Harvard University Job Market Candidate Papers
Papers
- Improving "National Brands": Reputation for Quality and Export Promotion Policies, with Julia Cagé (Job Market Paper)
We study the effect of firm and country reputation on exports when buyers cannot observe quality prior to purchase. Firm-level demand is determined by expected quality, which depends on both past experience with the good and the country of origin's reputation for quality. Asymmetric information acts as a barrier to entry for high-quality firms, but facilitates sales by “fly-by-night” low-quality firms. When national reputation is endogenously set by the quality of past exports, we derive two types of steady-state equilibria. In a high-quality, high-reputation equilibrium, imperfect information does not hinder entry into export markets, but there is a distortion in profits and in the quality composition of exports. In a low-quality equilibrium, a range of relatively high-quality firms are permanently kept out of the market by the informational friction, so that countries with bad quality reputation can be locked into exporting low-quality, low-cost goods. Export subsidies then have a positive welfare effect on the exporting country, by enabling it to improve the average quality of its exports, its reputation for quality and exporter profits. However, a subsidy has the opposite long-run effects in a country that initially exports relatively high-quality products. Furthermore, in the presence of multiple reputation equilibria, the impact of small reputation shocks is short-lived but large reputation shocks can have self-fulfilling long-run effects. The model is consistent with empirical patterns of export prices. Measuring national reputations by analyzing the content of US newspaper articles about foreign countries over 1988-2006, we find that more positive news coverage of foreign countries and companies is associated with higher unit values of their exports to the US, particularly in sectors with a larger scope for vertical differentiation.
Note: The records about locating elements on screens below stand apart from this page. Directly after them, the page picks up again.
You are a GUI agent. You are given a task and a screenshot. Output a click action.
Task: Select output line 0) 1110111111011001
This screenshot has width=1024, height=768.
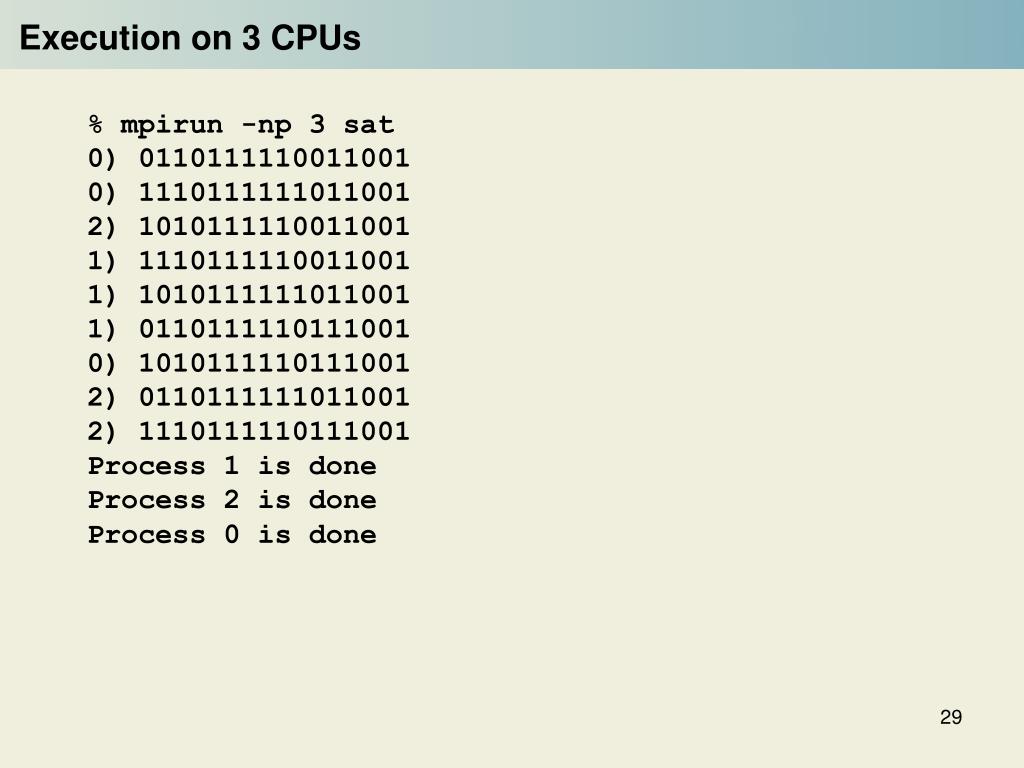pyautogui.click(x=248, y=192)
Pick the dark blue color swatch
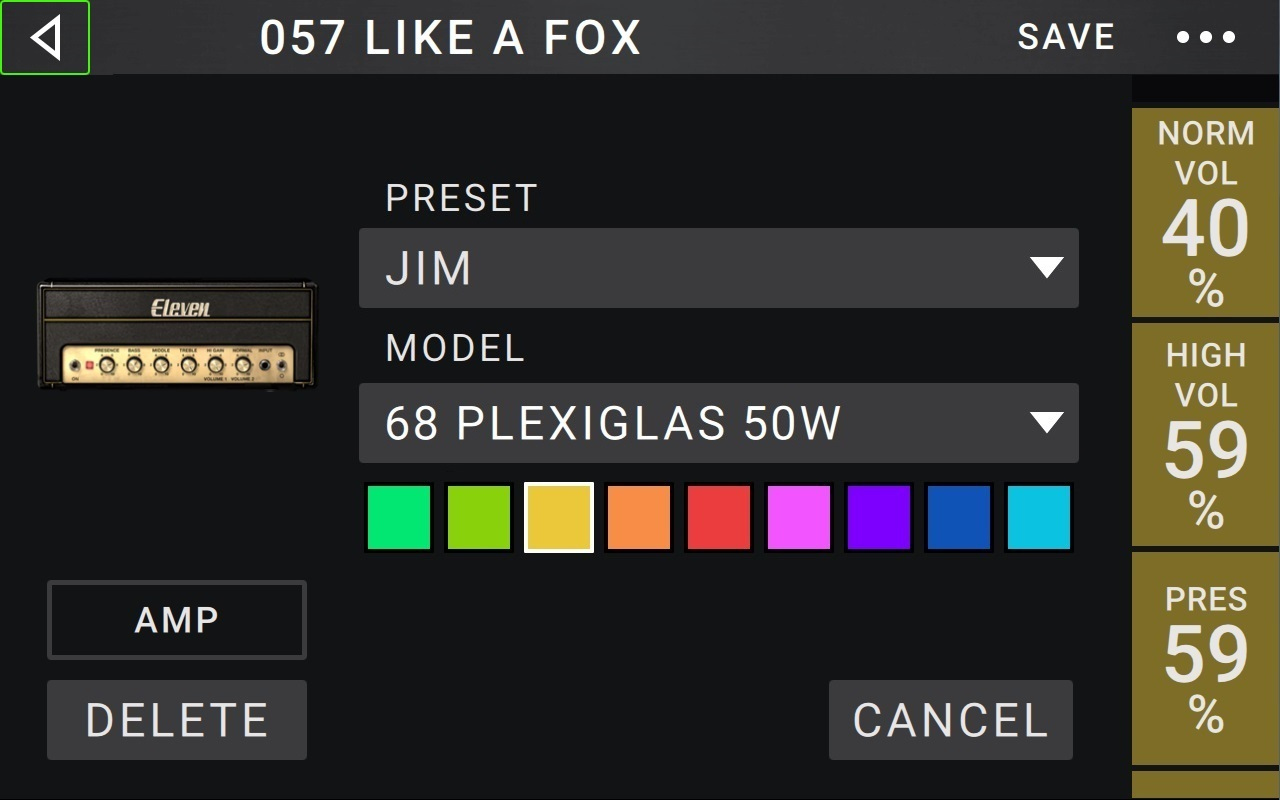The height and width of the screenshot is (800, 1280). pos(959,518)
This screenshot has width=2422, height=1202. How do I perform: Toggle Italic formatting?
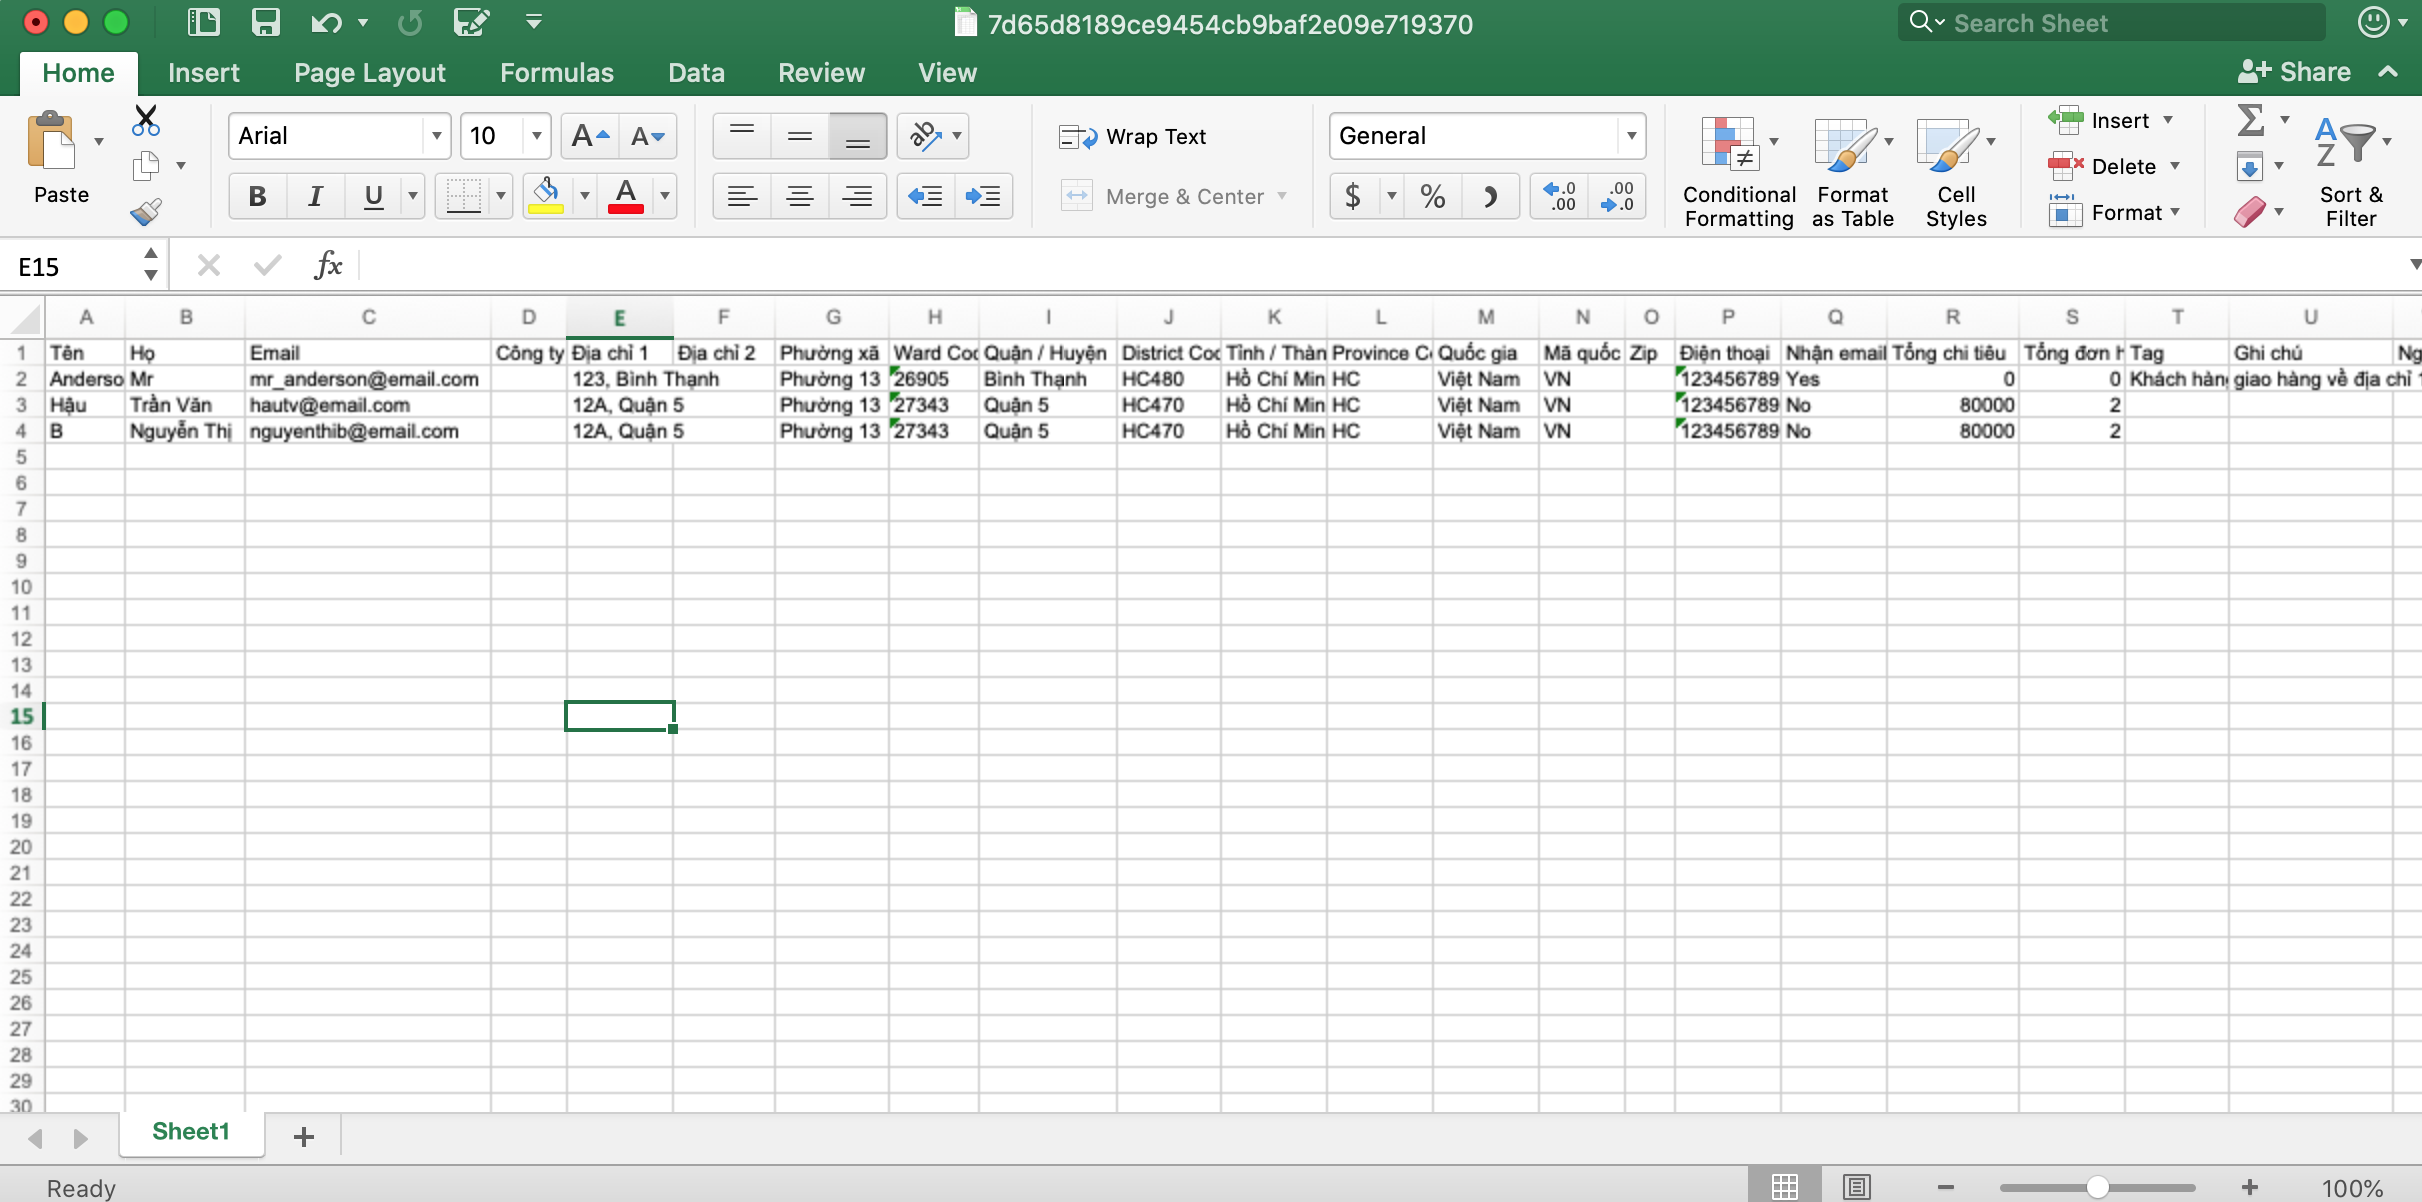(315, 196)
- Education and Military Rivalry, with Philippe Aghion and Torsten Persson
Using data from the last 150 years in a small set of countries, and from the postwar period in a large set of countries, we show that large investments in state primary education systems tend to occur when countries face military rivals or threats from their neighbors. By contrast, we find that democratic transitions are negatively associated with education investments, while the presence of democratic political institutions magnifies the positive effect of military rivalries. These empirical results are robust to a number of statistical concerns and continue to hold when we instrument military rivalries with commodity prices or rivalries in a certain country's immediate neighborhood. We also present historical case studies, as well as a simple model, that are consistent with the econometric evidence.